The Technology Behind ID's Games
orac2 writes: "The current issue of IEEE Spectrum has an article on the groundbreaking technology behind iD Software's games, from the days of Commander Keen through to Return to Castle Wolfenstein. Graphics technologies covered include the original 2-D buffer trick that made side-scrolling games on the PC feasible, as well as the more modern Raycasting and Binary Space Partition Tree techniques. Carmack is quoted extensively."
Get it right. Sure, I'm just pointing out details, but the guy seems like one of those people who calls them 'eye dee'...must...quell...desire...to...kill
Secondly, it's all Carmack baby, all Carmack.
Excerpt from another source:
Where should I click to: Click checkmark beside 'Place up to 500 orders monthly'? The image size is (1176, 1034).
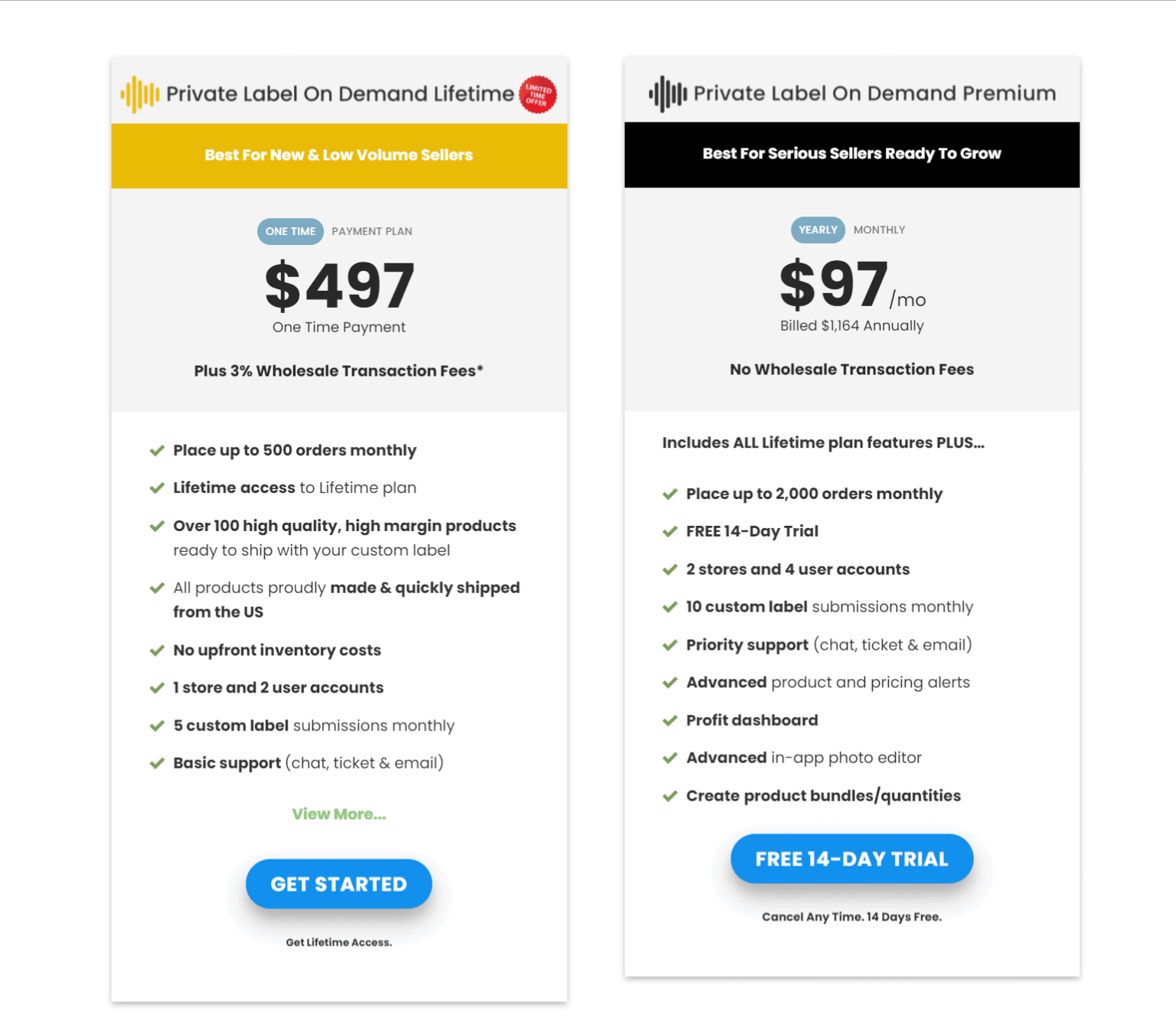pos(157,451)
Now if only he would put in my idea about the 'Theme Songs' where any player can choose any segment of any mp3 they want and make it the song someone hears when they see em... When I mentioned the idea to him he said the technology (as in bandwidth) wasn't there yet, but it will be eventually.
I can't wait.
I do not respond to cowards. Especially anonymous ones.
Next up, orac2.. special subject, the bleedin' obvious.
"We had clear examples of console games [like Mario] that did smooth scrolling," John Carmack says, "but [in 1990] no one had done it on an IBM PC."
Funny, my C64 had many side scrolling games, smooth as can be.
The article is also full of other technical inaccuracies, it's almost as if the people who wrote it knew nothing of the game industry.
I've had enough abrasive sigs. Kittens are cute and fuzzy.
Carmack is also condescending and aloof as hell in his .plans, has negative social skills, has a history of not collaborating well with others who do not defer to him (look at id's storied employment histories) and is more or less the most high profile austistic in the gaming industry. Your personal hero he may be, but the embodiement of the perfect programmer he is not.